EXTRAIT DU TEXTE ->
● ● ●

À défaut de communication institutionnelle, le régime de Kaïs Saïed s’exprime par procuration. Dans les heures qui ont suivi la colère de Gabès, les relais du pouvoir – soutiens et pages Facebook propagandistes – ont livré une lecture politique qui annonce la suite. Après l’ATFD et le FTDES, les prochains jours devraient voir s’ouvrir une nouvelle vague d’instructions visant des figures politiques jadis proches du régime : Zouhaïr Maghzaoui, Khaled Krichi, Abid Briki ou Ali Hafsi. Une purge politique annoncée sous couvert de moralisation et de lutte contre le financement étranger.

Le 21 octobre restera une date charnière. Gabès, la ville la plus polluée du pays, a vécu une mobilisation historique : entre 40.000 et 45.000 citoyens dans les rues, unis autour d’un mot d’ordre limpide – le peuple veut respirer. Face à cette exigence légitime, le président Kaïs Saïed a répondu par un discours nocturne, confus et décousu, mêlant citations anciennes, accusations d’ingérence étrangère et références littéraires incomprises. Aucun plan, aucune décision, aucune échéance : le vide.

Or, la colère de Gabès ne s’essouffle pas : une nouvelle manifestation d’ampleur est annoncée pour le vendredi 31 octobre, et tout indique qu’elle pourrait rassembler plusieurs dizaines de milliers de personnes, soit davantage encore que celle du 21. Confronté à cette pression populaire persistante, le régime cherche manifestement à déplacer le débat avant que la rue ne prenne l’ascendant.

Pour ce faire, les relais du régime ont pris la parole. Le lendemain du discours nocturne, Riadh Jrad, propagandiste notoire et chroniqueur sur la chaîne pro-régime Attessia, a relayé le message présidentiel en des termes plus crus : la Tunisie est infiltrée, le régime va frapper. C’est dans cette traduction, plus militante que politique, qu’est apparue la stratégie du pouvoir : créer la diversion, déplacer le débat, et préparer l’opinion à une nouvelle “séquence judiciaire”.

Les nouveaux canaux du pouvoir

Dans les régimes où les institutions parlent, les analyses politiques des journalistes et chroniqueurs reposent sur les confidences “off” de ministres, députés ou conseillers, voire même du président de la République. En Tunisie, ce canal n’existe plus. Aucun membre du gouvernement, aucun parlementaire et encore moins le président ne s’expriment autrement que par communiqué officiel.

Le régime de Kaïs Saïed a donc inventé ses propres porte-voix. Les “zqafna“ (partisans zélés de Kaïs Saïed) et pages Facebook se réclamant du “camp national” tiennent lieu de presse du régime. Elles préparent le terrain, testent les récits, désignent les cibles, puis la justice entre en scène. Comprendre cette mécanique, c’est lire le pouvoir là où il parle vraiment – non pas dans les institutions, mais dans les pages Facebook.

● ● ●

MATÉRIEL ->
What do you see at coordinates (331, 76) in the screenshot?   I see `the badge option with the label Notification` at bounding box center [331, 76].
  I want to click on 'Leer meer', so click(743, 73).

● ● ●

CONSIGNE ->
Recopiez fidèlement le passage de l'extrait sur le régime de Kaïs Saïed qui s'ouvre sur les mots « Pour ce faire, les » et se termine par « par communiqué officiel. ».

CORRIGÉ PROPOSÉ ->
Pour ce faire, les relais du régime ont pris la parole. Le lendemain du discours nocturne, Riadh Jrad, propagandiste notoire et chroniqueur sur la chaîne pro-régime Attessia, a relayé le message présidentiel en des termes plus crus : la Tunisie est infiltrée, le régime va frapper. C’est dans cette traduction, plus militante que politique, qu’est apparue la stratégie du pouvoir : créer la diversion, déplacer le débat, et préparer l’opinion à une nouvelle “séquence judiciaire”.

Les nouveaux canaux du pouvoir

Dans les régimes où les institutions parlent, les analyses politiques des journalistes et chroniqueurs reposent sur les confidences “off” de ministres, députés ou conseillers, voire même du président de la République. En Tunisie, ce canal n’existe plus. Aucun membre du gouvernement, aucun parlementaire et encore moins le président ne s’expriment autrement que par communiqué officiel.